Efficiency: We partnered with Rising Sun Center for Opportunity through their Green House Calls program to provide energy audits and upgrades to each of the participating homes.
Below are some of the plant varieties used across the four homes in Morningside Botanical Bounty to create robust and vibrant water-wise landscapes.
Chitalpa, Western Redbud, Coast Live Oak, Crepe Myrtle, Sweet Bay, Pacific Wax Myrtle, Desert Willow
Lemon, Apple, Apricot, Plum, Pineapple Guava, Pluot, Fig, Peach, Mandarin, Elderberry, Loquat, Avocado, Mulberry
The installation of these four homes took place over a series of six Saturday workshops from May 25 – June 30, 2019. Each weekend brought a diverse mix of family, friends, surrounding neighbors and community members. The enormous amount of work accomplished by these dedicated individuals in such a short amount of time is truly astounding. It was a joy to watch the connections and bonds being formed between the team throughout this process. To see their support and investment in each other manifested in something so vibrant and tangible was a powerful experience, and we look forward to watching it mature along with their new gardens.

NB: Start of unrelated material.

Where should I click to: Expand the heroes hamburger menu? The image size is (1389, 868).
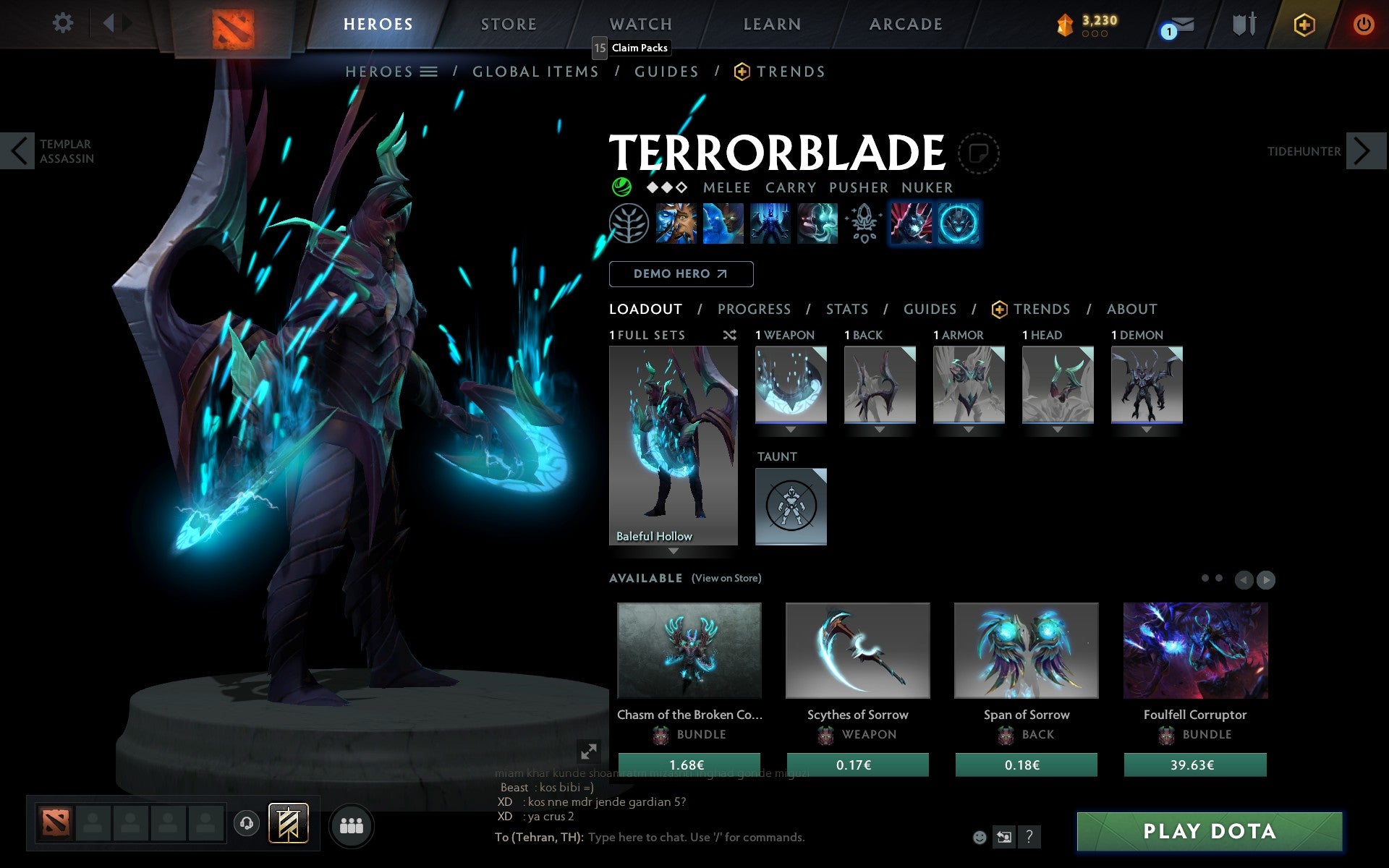(x=429, y=72)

As with any project of this size, it was not without its challenges – from seemingly endless mountains of mulch to a spring heat wave that brought brutal 90-degree days, underscoring the importance and urgency of increasing shade in the neighborhood. Also, as this was the first installation of its kind for our organization, a lot of on-the-spot adaptations had to be made. The team generously worked with us through every obstacle as we came together to bring this new program life: problem-solving, adapting and doing it all with a smile — a true embodiment of resilience.
Hopes for the Future:
Our collaboration with the Morningside Botanical Bounty team has given us great hope for the future of Resilient Neighborhoods. They have beautifully demonstrated the power of people and embody our vision of an engaged community. As the team wrote at the start of this process, “It is our hope that this hub can help start a movement. Over the long term, we have bigger goals: to fill the city with green, bring environmental education to the schools, and help catalyze a sustainable local food economy.”
“We hope to work with the greater community in a number of ways, including (but not limited to): opening our houses and gardens for tours; hosting workshops and work parties; serving as a distribution/communications hub for resources in case of emergency; and advocating for environmentally sustainable policies with community groups and local government.”